- _Problem to solve_
Retyping the records exactly is the whole task.

- _Records provided_
+ + + +

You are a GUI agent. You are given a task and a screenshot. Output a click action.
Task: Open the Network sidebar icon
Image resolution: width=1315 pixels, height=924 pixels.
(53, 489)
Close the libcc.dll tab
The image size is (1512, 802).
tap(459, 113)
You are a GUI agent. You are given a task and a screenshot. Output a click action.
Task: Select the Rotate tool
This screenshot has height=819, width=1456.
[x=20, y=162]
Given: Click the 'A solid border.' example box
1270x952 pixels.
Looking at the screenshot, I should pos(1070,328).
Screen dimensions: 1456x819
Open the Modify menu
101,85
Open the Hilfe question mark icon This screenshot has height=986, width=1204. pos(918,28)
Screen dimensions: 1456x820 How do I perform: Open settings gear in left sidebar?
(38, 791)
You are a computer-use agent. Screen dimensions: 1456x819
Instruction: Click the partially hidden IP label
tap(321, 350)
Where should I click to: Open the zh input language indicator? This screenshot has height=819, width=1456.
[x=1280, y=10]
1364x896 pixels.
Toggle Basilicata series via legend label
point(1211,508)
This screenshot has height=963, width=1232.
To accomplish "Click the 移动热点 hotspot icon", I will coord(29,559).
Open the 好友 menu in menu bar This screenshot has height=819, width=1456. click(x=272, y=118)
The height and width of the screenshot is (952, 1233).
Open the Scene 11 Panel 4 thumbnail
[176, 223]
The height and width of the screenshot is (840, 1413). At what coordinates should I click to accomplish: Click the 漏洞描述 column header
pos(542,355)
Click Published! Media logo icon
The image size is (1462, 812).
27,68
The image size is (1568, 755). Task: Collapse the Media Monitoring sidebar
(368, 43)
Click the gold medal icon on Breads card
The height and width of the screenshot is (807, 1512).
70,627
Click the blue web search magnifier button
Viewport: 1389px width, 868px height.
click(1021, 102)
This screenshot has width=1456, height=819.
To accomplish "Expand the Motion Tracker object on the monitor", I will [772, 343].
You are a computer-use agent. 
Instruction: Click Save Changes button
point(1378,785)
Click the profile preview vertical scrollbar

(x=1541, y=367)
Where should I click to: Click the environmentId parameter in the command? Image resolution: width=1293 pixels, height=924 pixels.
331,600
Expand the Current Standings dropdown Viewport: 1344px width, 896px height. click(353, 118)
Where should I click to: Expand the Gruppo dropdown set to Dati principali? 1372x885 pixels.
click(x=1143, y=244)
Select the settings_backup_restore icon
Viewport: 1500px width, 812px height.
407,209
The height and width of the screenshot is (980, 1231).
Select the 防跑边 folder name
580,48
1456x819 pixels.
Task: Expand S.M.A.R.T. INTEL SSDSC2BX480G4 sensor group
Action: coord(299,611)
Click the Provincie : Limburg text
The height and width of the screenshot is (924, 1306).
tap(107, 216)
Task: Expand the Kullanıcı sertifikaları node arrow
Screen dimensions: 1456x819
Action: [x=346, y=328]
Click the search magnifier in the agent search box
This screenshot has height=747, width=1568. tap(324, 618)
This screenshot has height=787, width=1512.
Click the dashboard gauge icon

+ + + +

- _Task solution_
You are a GUI agent. You are given a task and a screenshot. Output a click action.
Task: Open the Network sidebar icon
Image resolution: width=1315 pixels, height=924 pixels.
(53, 489)
Close the libcc.dll tab
The image size is (1512, 802).
tap(459, 113)
You are a GUI agent. You are given a task and a screenshot. Output a click action.
Task: Select the Rotate tool
This screenshot has height=819, width=1456.
[x=20, y=162]
Given: Click the 'A solid border.' example box
1270x952 pixels.
Looking at the screenshot, I should pos(1070,328).
Screen dimensions: 1456x819
Open the Modify menu
101,85
Open the Hilfe question mark icon This screenshot has height=986, width=1204. pos(918,28)
Screen dimensions: 1456x820 How do I perform: Open settings gear in left sidebar?
(38, 791)
You are a computer-use agent. Screen dimensions: 1456x819
Instruction: Click the partially hidden IP label
tap(321, 350)
Where should I click to: Open the zh input language indicator? This screenshot has height=819, width=1456.
[x=1280, y=10]
1364x896 pixels.
Toggle Basilicata series via legend label
point(1211,508)
This screenshot has height=963, width=1232.
To accomplish "Click the 移动热点 hotspot icon", I will coord(29,559).
Open the 好友 menu in menu bar This screenshot has height=819, width=1456. click(x=272, y=118)
The height and width of the screenshot is (952, 1233).
Open the Scene 11 Panel 4 thumbnail
[176, 223]
The height and width of the screenshot is (840, 1413). At what coordinates should I click to accomplish: Click the 漏洞描述 column header
pos(542,355)
Click Published! Media logo icon
The image size is (1462, 812).
27,68
The image size is (1568, 755). Task: Collapse the Media Monitoring sidebar
(368, 43)
Click the gold medal icon on Breads card
The height and width of the screenshot is (807, 1512).
70,627
Click the blue web search magnifier button
Viewport: 1389px width, 868px height.
click(1021, 102)
This screenshot has width=1456, height=819.
To accomplish "Expand the Motion Tracker object on the monitor", I will [772, 343].
You are a computer-use agent. 
Instruction: Click Save Changes button
point(1378,785)
Click the profile preview vertical scrollbar

(x=1541, y=367)
Where should I click to: Click the environmentId parameter in the command? Image resolution: width=1293 pixels, height=924 pixels.
331,600
Expand the Current Standings dropdown Viewport: 1344px width, 896px height. click(353, 118)
Where should I click to: Expand the Gruppo dropdown set to Dati principali? 1372x885 pixels.
click(x=1143, y=244)
Select the settings_backup_restore icon
Viewport: 1500px width, 812px height.
407,209
The height and width of the screenshot is (980, 1231).
Select the 防跑边 folder name
580,48
1456x819 pixels.
Task: Expand S.M.A.R.T. INTEL SSDSC2BX480G4 sensor group
Action: coord(299,611)
Click the Provincie : Limburg text
The height and width of the screenshot is (924, 1306).
tap(107, 216)
Task: Expand the Kullanıcı sertifikaları node arrow
Screen dimensions: 1456x819
Action: [x=346, y=328]
Click the search magnifier in the agent search box
This screenshot has height=747, width=1568. tap(324, 618)
This screenshot has height=787, width=1512.
Click the dashboard gauge icon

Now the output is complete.